Optimal Graph Stretching for Distributed Averaging
Florine W. Dekker, Zekeriya Erkin, Mauro Conti
TL;DR
This work analyzes how increasing a graph's girth via edge removals affects the convergence of distributed averaging. It formalizes the optimal graph stretching problem, introduces three edge-removal strategies, and combines stretching with leaf minimisation and convergence-oriented heuristics. The key finding is that girth elevation significantly slows convergence, with Most-Cycles removal minimizing the performance hit, while a subsequent repair phase can recover some speed; leaf minimisation has little direct effect. The results motivate the development of high-girth-specific heuristics and distributed approaches for geometry-aware topology optimization in networked consensus tasks.
Abstract
The performance of distributed averaging depends heavily on the underlying topology.
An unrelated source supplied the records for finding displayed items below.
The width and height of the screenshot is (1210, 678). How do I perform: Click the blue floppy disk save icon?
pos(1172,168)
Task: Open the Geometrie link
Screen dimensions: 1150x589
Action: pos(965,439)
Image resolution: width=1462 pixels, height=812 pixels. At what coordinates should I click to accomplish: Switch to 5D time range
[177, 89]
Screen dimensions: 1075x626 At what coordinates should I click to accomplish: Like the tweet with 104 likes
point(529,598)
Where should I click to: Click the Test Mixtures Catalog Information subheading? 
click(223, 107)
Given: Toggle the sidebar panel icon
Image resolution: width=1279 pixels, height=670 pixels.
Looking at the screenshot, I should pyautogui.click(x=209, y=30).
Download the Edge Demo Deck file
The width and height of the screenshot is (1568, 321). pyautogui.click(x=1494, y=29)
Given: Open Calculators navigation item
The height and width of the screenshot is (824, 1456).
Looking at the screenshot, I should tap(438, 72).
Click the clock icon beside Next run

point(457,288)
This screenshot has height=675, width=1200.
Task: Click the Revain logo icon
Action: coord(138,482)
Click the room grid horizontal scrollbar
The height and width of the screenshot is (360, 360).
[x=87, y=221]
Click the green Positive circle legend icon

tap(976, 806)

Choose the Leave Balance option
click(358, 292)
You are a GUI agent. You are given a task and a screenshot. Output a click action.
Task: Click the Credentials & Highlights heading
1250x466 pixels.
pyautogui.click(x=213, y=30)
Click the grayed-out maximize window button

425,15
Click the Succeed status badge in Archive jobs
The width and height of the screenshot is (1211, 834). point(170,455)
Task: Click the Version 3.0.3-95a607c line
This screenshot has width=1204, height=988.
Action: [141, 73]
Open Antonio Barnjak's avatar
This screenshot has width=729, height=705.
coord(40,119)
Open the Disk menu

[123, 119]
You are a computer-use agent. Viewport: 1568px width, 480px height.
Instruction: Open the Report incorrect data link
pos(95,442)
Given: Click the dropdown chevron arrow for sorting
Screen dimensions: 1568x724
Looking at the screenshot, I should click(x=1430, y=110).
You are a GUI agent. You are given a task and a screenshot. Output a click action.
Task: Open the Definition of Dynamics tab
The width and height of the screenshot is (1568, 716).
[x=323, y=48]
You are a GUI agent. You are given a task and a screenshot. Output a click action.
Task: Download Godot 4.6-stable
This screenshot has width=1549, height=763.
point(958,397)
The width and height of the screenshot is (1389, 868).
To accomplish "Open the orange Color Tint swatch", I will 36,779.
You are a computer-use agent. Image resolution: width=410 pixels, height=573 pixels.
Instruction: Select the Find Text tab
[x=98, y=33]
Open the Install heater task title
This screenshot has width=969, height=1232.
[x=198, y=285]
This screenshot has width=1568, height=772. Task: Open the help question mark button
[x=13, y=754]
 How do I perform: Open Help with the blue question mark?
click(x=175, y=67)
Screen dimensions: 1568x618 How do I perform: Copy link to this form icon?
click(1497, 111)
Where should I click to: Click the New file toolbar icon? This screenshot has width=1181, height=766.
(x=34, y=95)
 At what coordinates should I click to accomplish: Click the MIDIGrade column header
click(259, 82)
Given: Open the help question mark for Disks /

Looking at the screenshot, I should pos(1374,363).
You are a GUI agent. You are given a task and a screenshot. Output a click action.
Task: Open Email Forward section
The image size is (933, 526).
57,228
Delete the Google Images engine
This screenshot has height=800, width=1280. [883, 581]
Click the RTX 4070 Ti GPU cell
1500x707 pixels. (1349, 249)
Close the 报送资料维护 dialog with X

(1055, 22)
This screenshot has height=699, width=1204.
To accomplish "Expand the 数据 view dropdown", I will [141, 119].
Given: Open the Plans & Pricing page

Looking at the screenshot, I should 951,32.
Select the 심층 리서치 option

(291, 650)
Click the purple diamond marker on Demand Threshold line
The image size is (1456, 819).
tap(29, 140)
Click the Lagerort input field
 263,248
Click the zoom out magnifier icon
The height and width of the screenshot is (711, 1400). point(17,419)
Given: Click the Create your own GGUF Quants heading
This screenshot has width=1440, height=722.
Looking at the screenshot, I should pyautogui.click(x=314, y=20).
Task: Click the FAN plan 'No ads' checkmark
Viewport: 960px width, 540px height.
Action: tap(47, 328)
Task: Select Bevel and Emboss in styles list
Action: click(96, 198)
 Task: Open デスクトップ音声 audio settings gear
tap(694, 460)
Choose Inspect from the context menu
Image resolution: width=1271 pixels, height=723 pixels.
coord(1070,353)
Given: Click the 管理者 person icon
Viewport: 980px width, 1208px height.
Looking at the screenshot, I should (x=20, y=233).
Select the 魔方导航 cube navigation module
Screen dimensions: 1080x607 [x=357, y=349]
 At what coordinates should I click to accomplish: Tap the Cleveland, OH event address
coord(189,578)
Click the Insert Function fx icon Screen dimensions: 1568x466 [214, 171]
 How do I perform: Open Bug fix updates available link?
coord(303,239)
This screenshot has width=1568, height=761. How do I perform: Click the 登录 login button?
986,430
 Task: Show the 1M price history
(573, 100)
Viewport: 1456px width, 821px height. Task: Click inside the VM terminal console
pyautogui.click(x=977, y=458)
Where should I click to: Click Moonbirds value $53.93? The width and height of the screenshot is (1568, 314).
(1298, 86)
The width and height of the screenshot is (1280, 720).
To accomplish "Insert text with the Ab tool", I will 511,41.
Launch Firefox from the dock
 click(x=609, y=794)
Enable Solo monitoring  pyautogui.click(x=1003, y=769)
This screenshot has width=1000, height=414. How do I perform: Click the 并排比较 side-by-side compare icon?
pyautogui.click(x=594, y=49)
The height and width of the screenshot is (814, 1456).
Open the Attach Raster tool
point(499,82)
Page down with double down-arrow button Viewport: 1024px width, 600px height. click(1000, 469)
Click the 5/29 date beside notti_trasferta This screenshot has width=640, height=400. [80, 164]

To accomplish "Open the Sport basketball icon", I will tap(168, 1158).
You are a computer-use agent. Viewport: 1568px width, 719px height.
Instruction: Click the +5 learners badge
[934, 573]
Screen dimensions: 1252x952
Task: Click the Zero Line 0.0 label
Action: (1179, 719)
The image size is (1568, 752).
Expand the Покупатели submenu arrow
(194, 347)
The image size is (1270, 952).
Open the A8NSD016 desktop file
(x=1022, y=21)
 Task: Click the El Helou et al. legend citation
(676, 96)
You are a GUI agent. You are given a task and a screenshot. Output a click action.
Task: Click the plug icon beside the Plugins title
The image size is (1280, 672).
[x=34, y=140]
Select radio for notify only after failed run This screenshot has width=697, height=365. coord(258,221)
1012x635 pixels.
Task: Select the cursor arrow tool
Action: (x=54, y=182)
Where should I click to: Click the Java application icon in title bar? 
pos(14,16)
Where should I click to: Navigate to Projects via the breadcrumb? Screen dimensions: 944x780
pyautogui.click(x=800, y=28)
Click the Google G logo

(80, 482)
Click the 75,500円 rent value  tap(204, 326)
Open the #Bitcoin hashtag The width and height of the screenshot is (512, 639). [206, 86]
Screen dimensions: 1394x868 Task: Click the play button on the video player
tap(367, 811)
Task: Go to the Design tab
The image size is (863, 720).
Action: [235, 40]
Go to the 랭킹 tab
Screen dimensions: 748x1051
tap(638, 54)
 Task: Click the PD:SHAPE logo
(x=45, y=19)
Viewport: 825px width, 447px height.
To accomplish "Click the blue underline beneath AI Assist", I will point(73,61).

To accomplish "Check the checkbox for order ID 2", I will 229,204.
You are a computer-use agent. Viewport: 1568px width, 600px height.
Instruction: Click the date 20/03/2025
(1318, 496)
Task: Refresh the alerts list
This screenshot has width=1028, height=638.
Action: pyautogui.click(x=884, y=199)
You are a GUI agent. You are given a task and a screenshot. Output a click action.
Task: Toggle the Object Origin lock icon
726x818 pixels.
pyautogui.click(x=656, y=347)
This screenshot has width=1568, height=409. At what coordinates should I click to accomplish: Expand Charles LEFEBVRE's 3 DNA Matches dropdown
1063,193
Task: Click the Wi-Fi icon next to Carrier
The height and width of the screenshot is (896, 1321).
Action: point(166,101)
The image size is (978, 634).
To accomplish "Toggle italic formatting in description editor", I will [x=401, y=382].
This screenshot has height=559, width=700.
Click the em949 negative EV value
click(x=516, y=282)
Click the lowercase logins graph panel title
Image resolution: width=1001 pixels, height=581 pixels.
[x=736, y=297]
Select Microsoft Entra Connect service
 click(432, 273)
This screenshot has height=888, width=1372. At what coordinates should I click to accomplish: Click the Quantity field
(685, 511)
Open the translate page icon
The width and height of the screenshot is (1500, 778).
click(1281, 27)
In various fields, including compressed sensing, multi-party computation, and abstract graph theory, graphs may be expected to be free of short cycles, i.e. to have high girth. Though extensive analyses and heuristics exist for optimising the performance of distributed averaging in general networks, these studies do not consider girth. As such, it is not clear what happens to convergence time when a graph is stretched to a higher girth. In this work, we introduce the optimal graph stretching problem, wherein we are interested in finding the set of edges for a particular graph that ensures optimal convergence time under constraint of a minimal girth. We compare various methods for choosing which edges to remove, and use various convergence heuristics to speed up the searching process. We generate many graphs with varying parameters, stretch and optimise them, and measure the duration of distributed averaging. We find that stretching by itself significantly increases convergence time. This decrease can be counteracted with a subsequent repair phase, guided by a convergence time heuristic. Existing heuristics are capable, but may be suboptimal.